Buatlah daftar semua baris data yang memuat kata "pixels". Huruf besar dan huruf kecil dibedakan.

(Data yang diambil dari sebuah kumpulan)
┄┄┄┄┄┄

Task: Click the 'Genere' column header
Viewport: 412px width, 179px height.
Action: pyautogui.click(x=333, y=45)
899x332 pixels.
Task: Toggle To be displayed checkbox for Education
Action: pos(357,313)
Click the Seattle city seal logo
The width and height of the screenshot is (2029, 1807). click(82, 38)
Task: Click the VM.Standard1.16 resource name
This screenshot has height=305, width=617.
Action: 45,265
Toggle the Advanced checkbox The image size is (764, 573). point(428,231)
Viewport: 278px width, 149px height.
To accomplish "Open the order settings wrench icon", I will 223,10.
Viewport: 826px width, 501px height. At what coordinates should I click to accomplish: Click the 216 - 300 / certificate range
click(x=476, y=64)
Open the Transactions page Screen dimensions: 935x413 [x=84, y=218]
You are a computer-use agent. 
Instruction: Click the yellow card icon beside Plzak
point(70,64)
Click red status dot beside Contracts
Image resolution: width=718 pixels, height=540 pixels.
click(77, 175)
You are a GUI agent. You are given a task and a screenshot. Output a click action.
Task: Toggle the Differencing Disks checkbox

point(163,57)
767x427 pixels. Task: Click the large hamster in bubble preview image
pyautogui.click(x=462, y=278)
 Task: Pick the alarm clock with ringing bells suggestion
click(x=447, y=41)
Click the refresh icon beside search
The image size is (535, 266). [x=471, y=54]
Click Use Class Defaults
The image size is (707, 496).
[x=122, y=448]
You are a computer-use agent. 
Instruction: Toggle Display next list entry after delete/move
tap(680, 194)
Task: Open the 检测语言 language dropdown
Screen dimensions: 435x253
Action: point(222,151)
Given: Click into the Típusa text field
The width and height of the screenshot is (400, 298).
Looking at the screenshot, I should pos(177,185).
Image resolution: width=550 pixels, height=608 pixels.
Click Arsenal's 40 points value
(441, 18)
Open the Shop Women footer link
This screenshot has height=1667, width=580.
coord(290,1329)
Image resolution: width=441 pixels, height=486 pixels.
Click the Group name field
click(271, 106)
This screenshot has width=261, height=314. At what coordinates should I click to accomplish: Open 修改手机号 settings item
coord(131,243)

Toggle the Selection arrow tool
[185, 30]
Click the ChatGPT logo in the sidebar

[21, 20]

┄┄┄┄┄┄

Hasil Akhir »
899x332 pixels.
Image resolution: width=718 pixels, height=540 pixels.
767x427 pixels. Task: Click the large hamster in bubble preview image
Image resolution: width=550 pixels, height=608 pixels.
Image resolution: width=441 pixels, height=486 pixels.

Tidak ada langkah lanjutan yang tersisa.